» **Task description**
Going from the line that contains "Je choisis (130, 2518)" down to the last line in the listing below, reproduce every line exactly and include no others.

» **Data supplied**
▼
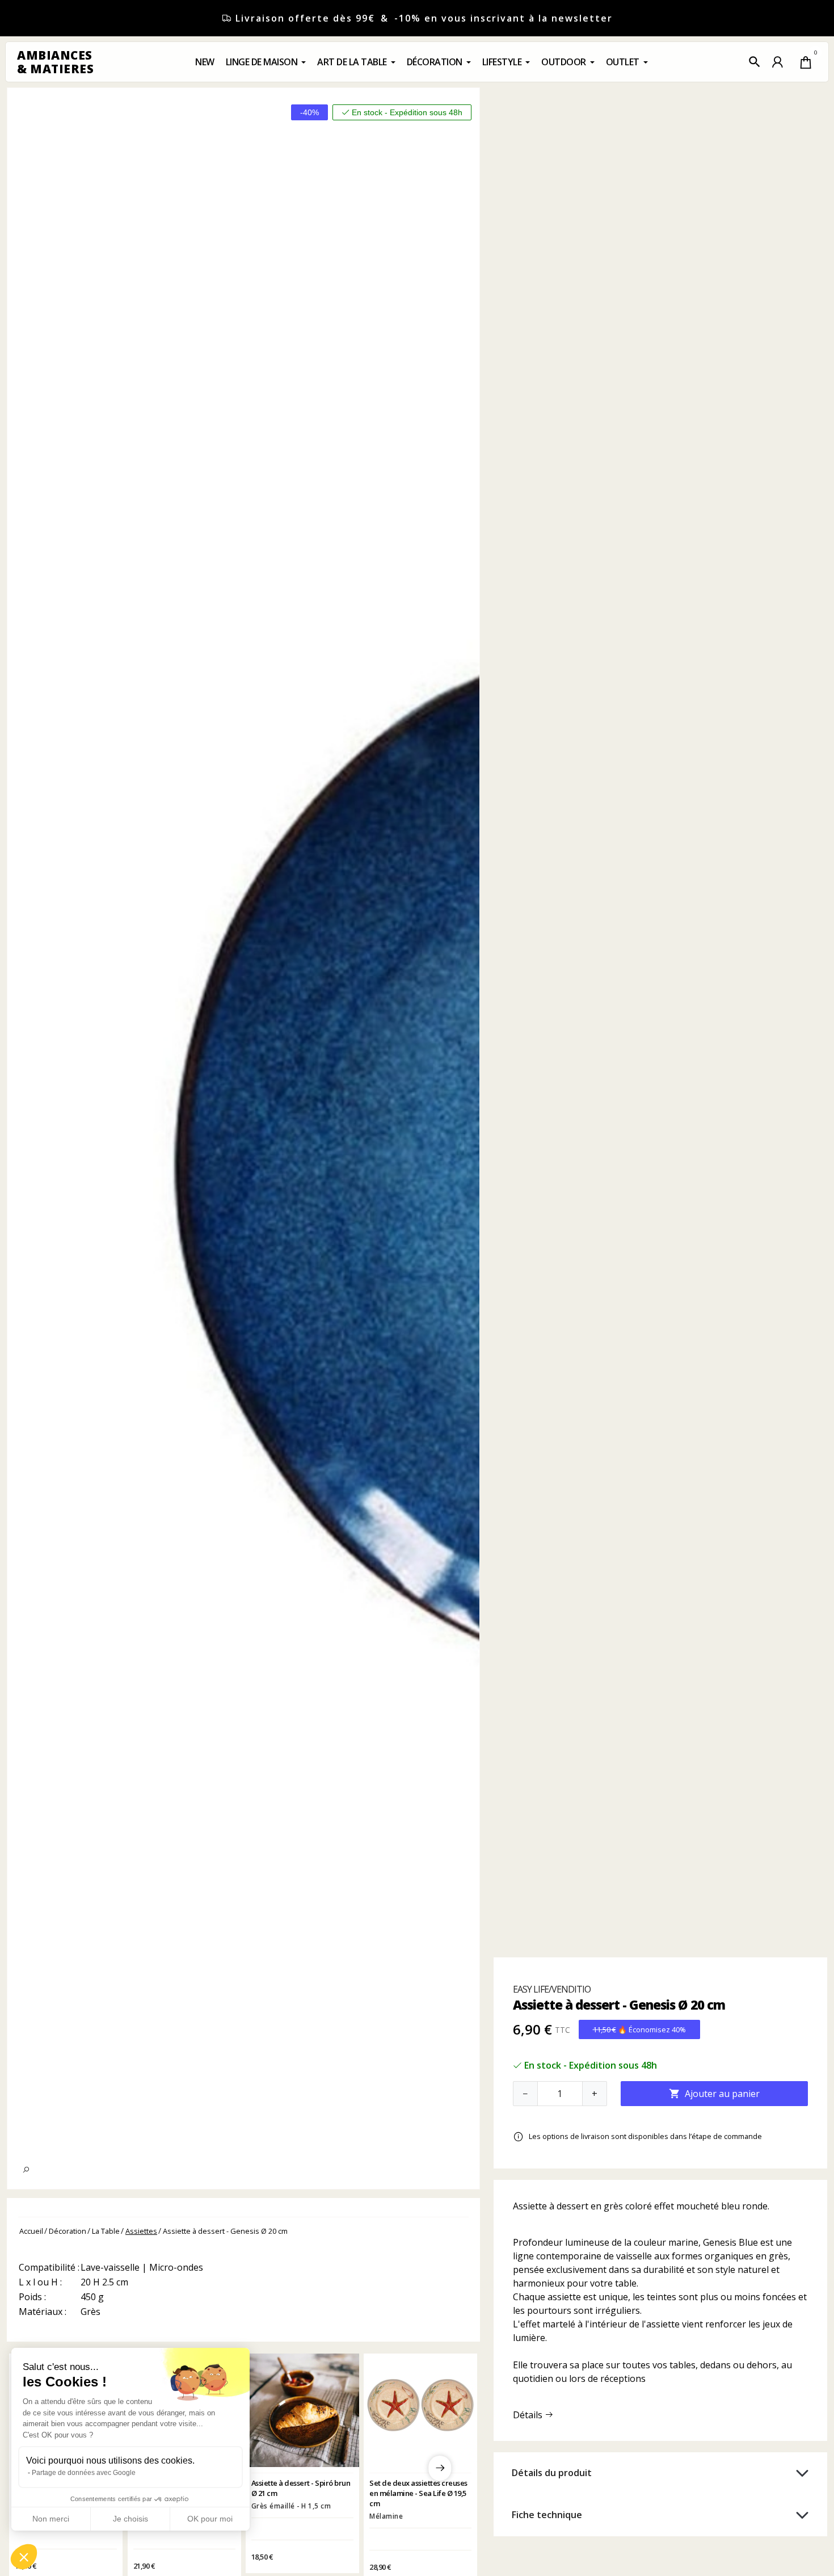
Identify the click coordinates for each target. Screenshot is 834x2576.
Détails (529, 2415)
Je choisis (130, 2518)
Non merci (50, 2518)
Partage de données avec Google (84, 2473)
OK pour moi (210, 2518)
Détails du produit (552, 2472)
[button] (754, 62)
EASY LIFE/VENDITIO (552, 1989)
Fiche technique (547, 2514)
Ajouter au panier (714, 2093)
▲
» **Written answer**
Je choisis (130, 2518)
Non merci (50, 2518)
Partage de données avec Google (84, 2473)
OK pour moi (210, 2518)
Détails du produit (552, 2472)
[button] (754, 62)
EASY LIFE/VENDITIO (552, 1989)
Fiche technique (547, 2514)
Ajouter au panier (714, 2093)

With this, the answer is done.